Clinical implications of imprecise sampling time for 10- and 30-min thyrotropin-releasing hormone stimulation tests in horses.

BACKGROUND: The thyrotropin-releasing hormone (TRH) stimulation test is used to diagnose pituitary pars intermedia dysfunction (PPID) using 10- or 30-min protocols. Imprecise sampling time for the 10-min protocol can lead to misdiagnoses. OBJECTIVES: To determine the effect of imprecise sampling time for the 30-min protocol of the TRH stimulation test. STUDY DESIGN: In vivo experiment. METHODS: Plasma immunoreactive adrenocorticotropin (ACTH) concentrations were measured 9, 10, 11, 29, 30 and 31 min after intravenous administration of 1 mg of TRH in 15 control and 12 PPID horses. Differences in ACTH concentrations between sampling times, variability in ACTH concentrations between protocols, and diagnostic classification of PPID were assessed using Friedman's test, Bland-Altman plots, and Fisher's exact test, respectively, with 95% confidence intervals reported and significance set at p < 0.05. RESULTS: Imprecise sampling time resulted in variable ACTH concentrations, but significant differences in absolute ACTH concentrations were not detected for imprecise sampling within each protocol or between protocols.
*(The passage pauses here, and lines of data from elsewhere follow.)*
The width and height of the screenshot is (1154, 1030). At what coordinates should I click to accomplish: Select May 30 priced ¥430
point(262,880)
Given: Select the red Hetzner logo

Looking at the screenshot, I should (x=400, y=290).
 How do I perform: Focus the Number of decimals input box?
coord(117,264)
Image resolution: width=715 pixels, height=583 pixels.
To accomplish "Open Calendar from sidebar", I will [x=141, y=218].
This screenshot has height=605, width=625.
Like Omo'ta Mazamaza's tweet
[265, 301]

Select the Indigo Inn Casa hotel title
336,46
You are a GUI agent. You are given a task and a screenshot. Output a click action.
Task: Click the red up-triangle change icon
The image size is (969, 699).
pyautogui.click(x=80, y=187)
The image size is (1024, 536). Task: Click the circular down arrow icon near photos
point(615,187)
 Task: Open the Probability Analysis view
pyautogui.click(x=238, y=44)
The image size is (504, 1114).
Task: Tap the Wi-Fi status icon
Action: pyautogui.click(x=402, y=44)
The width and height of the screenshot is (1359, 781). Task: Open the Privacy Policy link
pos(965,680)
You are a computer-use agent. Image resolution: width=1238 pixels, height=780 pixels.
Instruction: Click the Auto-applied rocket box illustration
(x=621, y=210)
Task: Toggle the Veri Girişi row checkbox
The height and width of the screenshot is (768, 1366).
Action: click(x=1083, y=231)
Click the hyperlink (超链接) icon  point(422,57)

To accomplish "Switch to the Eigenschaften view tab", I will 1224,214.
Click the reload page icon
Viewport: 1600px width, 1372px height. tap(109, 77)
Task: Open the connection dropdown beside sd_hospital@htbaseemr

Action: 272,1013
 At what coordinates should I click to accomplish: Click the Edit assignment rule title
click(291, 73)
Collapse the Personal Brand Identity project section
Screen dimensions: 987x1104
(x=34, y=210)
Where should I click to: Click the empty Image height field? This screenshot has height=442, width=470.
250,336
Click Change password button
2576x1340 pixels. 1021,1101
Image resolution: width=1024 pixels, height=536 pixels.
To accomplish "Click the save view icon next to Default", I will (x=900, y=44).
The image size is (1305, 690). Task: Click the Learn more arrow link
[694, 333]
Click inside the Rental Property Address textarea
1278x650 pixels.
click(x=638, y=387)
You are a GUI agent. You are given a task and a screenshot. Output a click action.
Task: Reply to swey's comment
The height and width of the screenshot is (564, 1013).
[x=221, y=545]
Imprecise sampling changed PPID diagnostic classification for 3/27 (11 [4-28] %) horses for both protocols. Using the 30-min protocol as a reference, 1/12 (8 [1-35] %) horses returned a negative test result and 5/12 (42 [19-68] %) horses returned equivocal test results that would be considered positive in practice due to the presence of supportive clinical signs. MAIN LIMITATIONS: Limited sample size and inter-horse variability reduced the ability to detect small but potentially relevant differences. CONCLUSIONS: Overall, the impact of imprecise sampling was not significantly different between the 10- and 30-min TRH stimulation test protocols. However, diagnostic classification for PPID would have varied between the 10- and 30-min protocols in this population, if clinical signs had been ignored. Precise timing during TRH stimulation tests and contextual interpretation of ACTH concentrations remain fundamental for the diagnosis of PPID.